:: What is expected ::
Go through the records below line by line and report how many lines include "color", giving the number only.

:: Dataset content ::
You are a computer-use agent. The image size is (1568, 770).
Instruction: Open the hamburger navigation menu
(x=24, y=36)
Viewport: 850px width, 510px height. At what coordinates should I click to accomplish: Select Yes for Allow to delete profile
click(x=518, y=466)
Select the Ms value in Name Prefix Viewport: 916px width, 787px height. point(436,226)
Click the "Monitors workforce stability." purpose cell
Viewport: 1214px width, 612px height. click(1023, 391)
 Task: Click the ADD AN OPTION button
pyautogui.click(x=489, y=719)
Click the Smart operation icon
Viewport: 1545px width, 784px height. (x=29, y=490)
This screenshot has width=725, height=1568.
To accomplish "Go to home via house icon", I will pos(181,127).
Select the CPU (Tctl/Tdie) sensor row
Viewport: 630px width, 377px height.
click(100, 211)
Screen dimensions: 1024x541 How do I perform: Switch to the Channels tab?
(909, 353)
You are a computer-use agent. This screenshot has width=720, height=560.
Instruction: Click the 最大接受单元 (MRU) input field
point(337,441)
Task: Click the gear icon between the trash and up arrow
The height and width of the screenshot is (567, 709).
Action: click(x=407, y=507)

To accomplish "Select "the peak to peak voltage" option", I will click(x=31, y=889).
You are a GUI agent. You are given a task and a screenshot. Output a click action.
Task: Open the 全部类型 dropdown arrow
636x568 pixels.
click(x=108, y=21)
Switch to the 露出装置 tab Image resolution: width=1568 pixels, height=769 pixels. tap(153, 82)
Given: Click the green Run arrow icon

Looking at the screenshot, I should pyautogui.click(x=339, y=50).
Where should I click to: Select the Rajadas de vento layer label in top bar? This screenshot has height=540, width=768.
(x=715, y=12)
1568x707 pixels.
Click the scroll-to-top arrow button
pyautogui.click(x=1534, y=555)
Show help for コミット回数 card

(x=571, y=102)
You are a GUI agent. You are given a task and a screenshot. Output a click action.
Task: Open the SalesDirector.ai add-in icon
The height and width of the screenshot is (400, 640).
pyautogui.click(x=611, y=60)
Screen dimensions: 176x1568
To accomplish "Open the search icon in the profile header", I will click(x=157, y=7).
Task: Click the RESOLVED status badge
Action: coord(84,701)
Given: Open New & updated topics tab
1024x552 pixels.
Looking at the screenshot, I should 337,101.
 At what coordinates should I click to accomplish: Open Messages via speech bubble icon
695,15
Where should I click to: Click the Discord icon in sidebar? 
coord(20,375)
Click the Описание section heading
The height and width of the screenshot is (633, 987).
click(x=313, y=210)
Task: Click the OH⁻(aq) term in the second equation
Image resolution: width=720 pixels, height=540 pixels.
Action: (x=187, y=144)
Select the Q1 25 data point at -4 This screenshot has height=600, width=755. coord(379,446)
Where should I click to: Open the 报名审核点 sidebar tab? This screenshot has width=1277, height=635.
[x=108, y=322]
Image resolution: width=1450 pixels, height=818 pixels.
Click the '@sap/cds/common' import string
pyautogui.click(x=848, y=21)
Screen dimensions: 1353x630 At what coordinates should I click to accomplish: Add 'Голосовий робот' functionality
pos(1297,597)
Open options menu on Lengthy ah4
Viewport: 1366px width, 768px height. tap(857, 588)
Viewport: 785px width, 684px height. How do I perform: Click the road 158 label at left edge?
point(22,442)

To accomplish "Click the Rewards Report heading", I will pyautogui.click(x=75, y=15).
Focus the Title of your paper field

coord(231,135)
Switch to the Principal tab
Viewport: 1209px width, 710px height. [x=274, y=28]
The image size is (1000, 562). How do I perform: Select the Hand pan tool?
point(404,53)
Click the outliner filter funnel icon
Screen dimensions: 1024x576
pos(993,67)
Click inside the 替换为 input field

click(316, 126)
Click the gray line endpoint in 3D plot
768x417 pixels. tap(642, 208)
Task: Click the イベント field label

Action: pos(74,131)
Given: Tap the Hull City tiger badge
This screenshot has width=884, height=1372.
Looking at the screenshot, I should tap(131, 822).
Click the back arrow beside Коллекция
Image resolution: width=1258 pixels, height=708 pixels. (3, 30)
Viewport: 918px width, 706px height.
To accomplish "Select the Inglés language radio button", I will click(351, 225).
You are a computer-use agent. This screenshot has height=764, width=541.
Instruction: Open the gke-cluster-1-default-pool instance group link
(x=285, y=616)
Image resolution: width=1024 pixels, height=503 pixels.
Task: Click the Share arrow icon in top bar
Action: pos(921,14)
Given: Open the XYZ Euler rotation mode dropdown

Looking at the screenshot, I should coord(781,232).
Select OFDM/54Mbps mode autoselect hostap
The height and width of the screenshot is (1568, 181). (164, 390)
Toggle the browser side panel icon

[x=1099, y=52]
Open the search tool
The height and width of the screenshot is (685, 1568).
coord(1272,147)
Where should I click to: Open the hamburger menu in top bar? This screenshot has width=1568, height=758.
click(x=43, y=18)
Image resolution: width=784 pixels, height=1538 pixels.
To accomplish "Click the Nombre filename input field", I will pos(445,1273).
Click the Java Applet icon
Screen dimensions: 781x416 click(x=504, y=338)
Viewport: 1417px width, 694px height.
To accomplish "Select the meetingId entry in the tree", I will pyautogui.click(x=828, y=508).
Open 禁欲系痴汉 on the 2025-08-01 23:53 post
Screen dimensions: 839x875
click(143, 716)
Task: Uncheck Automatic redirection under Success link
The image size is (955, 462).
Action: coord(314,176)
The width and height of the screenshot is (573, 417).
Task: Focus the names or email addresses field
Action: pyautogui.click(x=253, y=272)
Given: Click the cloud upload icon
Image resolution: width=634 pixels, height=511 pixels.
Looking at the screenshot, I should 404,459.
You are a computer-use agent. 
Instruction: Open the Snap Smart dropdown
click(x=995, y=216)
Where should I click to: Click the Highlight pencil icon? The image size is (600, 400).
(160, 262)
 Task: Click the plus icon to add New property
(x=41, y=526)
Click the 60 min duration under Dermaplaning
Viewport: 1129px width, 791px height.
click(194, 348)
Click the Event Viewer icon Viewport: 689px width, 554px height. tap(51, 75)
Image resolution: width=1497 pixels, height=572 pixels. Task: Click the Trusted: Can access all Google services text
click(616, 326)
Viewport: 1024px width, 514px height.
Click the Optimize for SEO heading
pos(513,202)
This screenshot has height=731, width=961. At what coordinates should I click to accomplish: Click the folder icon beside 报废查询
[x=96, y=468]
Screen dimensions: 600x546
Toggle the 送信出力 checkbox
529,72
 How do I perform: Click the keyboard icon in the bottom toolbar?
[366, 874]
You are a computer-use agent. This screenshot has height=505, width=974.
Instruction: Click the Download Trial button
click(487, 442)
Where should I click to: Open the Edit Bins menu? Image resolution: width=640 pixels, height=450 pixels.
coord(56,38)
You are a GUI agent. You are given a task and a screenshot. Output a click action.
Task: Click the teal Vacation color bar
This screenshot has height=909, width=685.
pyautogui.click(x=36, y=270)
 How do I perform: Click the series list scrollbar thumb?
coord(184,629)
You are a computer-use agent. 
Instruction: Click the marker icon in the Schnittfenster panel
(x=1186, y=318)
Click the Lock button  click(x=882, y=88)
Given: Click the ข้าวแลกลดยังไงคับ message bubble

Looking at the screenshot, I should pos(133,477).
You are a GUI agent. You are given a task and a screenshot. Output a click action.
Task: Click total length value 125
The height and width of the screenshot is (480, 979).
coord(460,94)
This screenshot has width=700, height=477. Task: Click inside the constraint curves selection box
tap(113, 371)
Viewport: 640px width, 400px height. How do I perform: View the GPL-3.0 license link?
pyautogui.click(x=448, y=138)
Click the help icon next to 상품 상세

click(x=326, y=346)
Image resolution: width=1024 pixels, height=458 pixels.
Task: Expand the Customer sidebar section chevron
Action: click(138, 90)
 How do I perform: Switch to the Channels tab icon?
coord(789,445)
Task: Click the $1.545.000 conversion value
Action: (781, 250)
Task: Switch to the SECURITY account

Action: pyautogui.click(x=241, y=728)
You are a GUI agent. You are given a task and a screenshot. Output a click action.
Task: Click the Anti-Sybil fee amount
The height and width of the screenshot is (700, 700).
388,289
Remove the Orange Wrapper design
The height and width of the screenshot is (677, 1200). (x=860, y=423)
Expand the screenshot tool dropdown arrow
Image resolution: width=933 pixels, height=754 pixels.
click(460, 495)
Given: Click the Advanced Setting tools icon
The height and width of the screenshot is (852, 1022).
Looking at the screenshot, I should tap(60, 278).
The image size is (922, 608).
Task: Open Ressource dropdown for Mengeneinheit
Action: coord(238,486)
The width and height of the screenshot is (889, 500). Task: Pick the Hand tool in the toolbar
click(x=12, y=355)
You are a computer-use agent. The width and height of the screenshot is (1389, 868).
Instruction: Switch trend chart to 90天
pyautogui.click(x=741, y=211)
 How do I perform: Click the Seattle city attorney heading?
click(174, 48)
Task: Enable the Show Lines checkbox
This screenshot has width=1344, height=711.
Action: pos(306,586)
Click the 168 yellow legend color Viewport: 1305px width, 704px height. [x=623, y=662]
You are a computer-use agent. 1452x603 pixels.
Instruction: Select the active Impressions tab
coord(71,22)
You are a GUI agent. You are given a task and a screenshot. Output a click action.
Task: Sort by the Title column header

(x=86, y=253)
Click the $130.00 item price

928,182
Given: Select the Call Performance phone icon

:: Result of this task ::
2